ABSTRACT

Depuis Durkheim et Boas, les problèmes de diffusion et d’adaptation de traits culturels constituent un défi permanent pour l’anthropologie. Mais, conséquence naturelle des grands mouvements colonisateurs des nations européennes, c’est toujours le « colonisé », assimilé d’une certaine façon au « primitif » — Noirs d’Afrique et d’Amérique, Indiens du Nouveau Monde, ce laboratoire idéal des pratiques et des aménagements conceptuels —, qui a attiré l’attention des spécialistes. Les naturels de l’Inde, tout autant colonisés et ceux qui en Chine le furent partiellement n’ont pas, quant à eux, fait l’objet d’études systématiques en ce sens, sans doute parce que les Européens n’ont pas voulu ni pu prétendre à l’assimilation des autochtones ; peut-être aussi parce qu’ils ont eu le sentiment d’être confrontés à des cultures qu’ils percevaient globalement comme étant égales à la leur, ainsi que le suggèrent les stratégies déployées par les jésuites en Chine.
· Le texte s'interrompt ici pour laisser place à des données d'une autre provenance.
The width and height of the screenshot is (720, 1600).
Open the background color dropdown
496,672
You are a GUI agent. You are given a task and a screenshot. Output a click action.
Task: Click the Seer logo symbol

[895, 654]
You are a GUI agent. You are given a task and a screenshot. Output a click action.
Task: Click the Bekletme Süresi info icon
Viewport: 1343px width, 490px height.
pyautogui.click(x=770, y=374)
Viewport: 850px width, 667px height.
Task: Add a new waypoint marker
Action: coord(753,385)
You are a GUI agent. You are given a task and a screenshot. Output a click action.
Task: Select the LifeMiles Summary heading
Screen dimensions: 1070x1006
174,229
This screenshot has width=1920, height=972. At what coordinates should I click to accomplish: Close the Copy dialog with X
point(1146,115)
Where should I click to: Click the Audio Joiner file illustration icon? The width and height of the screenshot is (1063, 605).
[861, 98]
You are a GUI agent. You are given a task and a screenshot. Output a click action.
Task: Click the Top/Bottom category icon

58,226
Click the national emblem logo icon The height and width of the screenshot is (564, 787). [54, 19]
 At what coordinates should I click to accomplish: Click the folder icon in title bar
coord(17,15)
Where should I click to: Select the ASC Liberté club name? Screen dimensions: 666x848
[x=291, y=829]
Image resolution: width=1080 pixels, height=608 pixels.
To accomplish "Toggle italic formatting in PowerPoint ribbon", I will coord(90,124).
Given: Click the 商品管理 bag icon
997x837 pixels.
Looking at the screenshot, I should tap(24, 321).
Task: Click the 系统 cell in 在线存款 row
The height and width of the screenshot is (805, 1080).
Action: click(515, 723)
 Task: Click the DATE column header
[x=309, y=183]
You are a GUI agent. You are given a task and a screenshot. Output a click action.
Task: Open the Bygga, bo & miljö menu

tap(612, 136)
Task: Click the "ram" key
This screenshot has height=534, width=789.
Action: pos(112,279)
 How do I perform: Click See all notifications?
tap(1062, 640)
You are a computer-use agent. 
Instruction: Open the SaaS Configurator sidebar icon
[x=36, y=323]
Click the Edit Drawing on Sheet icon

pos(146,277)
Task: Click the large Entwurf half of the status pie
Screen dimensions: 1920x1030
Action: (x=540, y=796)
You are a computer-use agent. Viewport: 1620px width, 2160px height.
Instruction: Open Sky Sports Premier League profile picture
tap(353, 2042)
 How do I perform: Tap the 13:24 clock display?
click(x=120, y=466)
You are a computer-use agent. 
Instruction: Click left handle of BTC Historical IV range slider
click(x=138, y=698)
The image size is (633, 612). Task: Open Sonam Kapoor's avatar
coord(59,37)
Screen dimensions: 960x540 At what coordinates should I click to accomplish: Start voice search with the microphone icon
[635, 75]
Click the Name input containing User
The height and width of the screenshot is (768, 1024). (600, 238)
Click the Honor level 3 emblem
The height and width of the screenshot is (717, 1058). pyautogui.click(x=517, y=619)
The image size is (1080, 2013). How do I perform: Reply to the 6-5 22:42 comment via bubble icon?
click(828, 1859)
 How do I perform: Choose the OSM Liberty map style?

L’intérêt des sociologues et des anthropologues ne s’est pas davantage porté sur les nombreux et complexes échanges culturels qui depuis la préhistoire n’ont cessé de s’effectuer dans le monde occidental ; la notion de diffusion d’un trait particulier, concernant le plus souvent la vie matérielle, tient généralement lieu d’examen du problème tout entier, quand celui-ci n’est pas simplement abandonné aux interprétations mécanistes traditionnelles qui l’intègrent alors dans le cadre des « conquêtes », avec leur cortège d’« influences », etc.